Intro
AOD is a Java library which implements an in-memory database with object orientation employing a journaling backend. It is directed to applications requiring only a "small" dataset (i.r.t. memory size.)
The structure is defined by the object tree, starting from an "initial map". If needed, a relational model may be built upon it.
The primary requirement is an application which needs to persist objects of the following "persistable" types: Maps, Lists, arrays and JavaBean POJOs (with some restrictions, see details below.)
The second requirement is that all the data must fit in the process memory. The "queries" are simple java object (or containers) query operations. Only on mutation the persistence is activated.

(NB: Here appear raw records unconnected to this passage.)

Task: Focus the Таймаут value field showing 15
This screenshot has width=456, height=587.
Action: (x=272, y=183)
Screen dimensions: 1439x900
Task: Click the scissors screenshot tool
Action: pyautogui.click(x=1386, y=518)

A mayor difference with traditional database programming corresponds to multithreading code: the database is usually considered (implicitly) "thread safe", so many threads deal with it without having to consider the synchronization of the executing threads; in AOD the database objects are also thread safe, with some specific exceptions.
Advantages
-
Simplify infrastructure and personal requirements
-
Simplify the data structure updates as the software is evolved (no DML/DDL separation)
-
Avoid the complexity of O/R mapping: AOD may be considered as doing an O/J mapping from objects to journaled disk files
-
Object oriented syntax, providing a hopefully simpler programming model as compared with dealing with pure relational databases
-
In-memory, which is fast, leveraging the lower costs of the media
-
Native Java, simplifying the architecture and dependencies
Disadvantages
-
There is no support for native database transactions: the rollback steps must be manually performed as needed
-
The in-memory feature is fast, but prohibitive for too big data sets
Using AOD
Database setup
AOD does need an empty directory and a "database name". AOD will not create the database directory.
This information must be provided in a AODCfg
object:
File dir = getConfiguredDatabaseDirectory();
String databaseName = "mytest";
AODCfg cfg = AODCfg.create(dir, databaseName);
The name
is used as a prefix for the datafiles to be created and
managed by AOD.
It is possible to have several databases inside the same directory, modulo distinct names.
Operation
The AOD.startDatabase(AODCfg cfg)
static method starts the
database engine; it loads all the database information to memory and
provides an AODEngine
instance, ready for working. The next
step is getting a reference to the "initial map" using the getInitialMap()
method. This is a Map
implementation which is "persisted", which means
that any (valid) inserted object will be saved in disk for further
recovery.
Note
|
When the database engine is started for the first time, the minimal needed "datafiles" are automatically created in order to be ready for operation. |
The database should be closed with the shutdown()
method when no longer
needed.
Note
|
When the AODEngine is started, a "check file" named as the
database with extension .wrk is created. This is used to avoid
the simultaneous startup of another AODEngine pointing to the
same database (which would corrupt the database.) This file is
automatically removed at shutdown time. In the event
of an abnormal shutdown of the database, this file will not be
removed and will not allow the database to start. In this event,
care must be taken to verify that no instance of the database
is running, then the file must be manually removed before
restarting the database.
|
Result<AODEngine,AODERR> rEngine = AOD.startDatabase(cfg);
assertTrue(rEngine.hasData());
AODEngine engine = rEngine.getData();
Map<String,Object> initialMap = engine.getInitialMap();
-
Read-only operations on persisted objects may be executed in parallel by any number of threads, but a single thread is able to write.
-
Adding objects to a persisted container (like the "initial map") does create a "persisted" version of such object, which may be later extracted from the container.
-
Any change to these "persisted objects" will also be persisted.
-
All the persisted objects must be chained (maybe indirectly) to the initial map; else, they will not be available after the next database startup.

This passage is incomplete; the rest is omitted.